What you are asked to do: Write out, unaltered, each line from the top of the records below down to the line where "Open the Purchase cart link" appears, that line included.

Stored items from a collection
+++

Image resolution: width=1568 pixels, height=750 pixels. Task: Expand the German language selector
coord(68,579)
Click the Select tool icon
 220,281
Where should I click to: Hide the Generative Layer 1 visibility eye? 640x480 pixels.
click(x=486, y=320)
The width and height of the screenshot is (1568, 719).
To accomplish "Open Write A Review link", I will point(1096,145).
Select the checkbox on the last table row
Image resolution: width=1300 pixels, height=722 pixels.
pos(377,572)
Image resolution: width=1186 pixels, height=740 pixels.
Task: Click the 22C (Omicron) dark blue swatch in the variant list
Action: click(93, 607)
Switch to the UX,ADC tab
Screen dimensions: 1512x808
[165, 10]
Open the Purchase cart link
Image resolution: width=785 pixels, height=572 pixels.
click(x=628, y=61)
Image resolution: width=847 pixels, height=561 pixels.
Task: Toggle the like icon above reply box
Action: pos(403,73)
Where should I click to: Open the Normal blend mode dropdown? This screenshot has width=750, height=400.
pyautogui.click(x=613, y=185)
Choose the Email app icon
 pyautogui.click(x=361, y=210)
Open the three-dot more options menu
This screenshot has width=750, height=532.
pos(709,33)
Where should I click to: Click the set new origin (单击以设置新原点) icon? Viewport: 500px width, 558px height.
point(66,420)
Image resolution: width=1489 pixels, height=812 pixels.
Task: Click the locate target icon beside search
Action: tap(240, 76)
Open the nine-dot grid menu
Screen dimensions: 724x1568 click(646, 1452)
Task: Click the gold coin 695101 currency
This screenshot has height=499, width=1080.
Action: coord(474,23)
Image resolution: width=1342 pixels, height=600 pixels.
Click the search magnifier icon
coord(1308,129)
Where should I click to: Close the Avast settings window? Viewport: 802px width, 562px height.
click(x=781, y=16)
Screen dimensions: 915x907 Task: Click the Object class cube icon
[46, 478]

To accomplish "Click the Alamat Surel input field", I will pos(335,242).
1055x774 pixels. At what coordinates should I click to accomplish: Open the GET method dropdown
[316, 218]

+++

Reply to the exercise:
Image resolution: width=1568 pixels, height=750 pixels. Task: Expand the German language selector
coord(68,579)
Click the Select tool icon
 220,281
Where should I click to: Hide the Generative Layer 1 visibility eye? 640x480 pixels.
click(x=486, y=320)
The width and height of the screenshot is (1568, 719).
To accomplish "Open Write A Review link", I will point(1096,145).
Select the checkbox on the last table row
Image resolution: width=1300 pixels, height=722 pixels.
pos(377,572)
Image resolution: width=1186 pixels, height=740 pixels.
Task: Click the 22C (Omicron) dark blue swatch in the variant list
Action: click(93, 607)
Switch to the UX,ADC tab
Screen dimensions: 1512x808
[165, 10]
Open the Purchase cart link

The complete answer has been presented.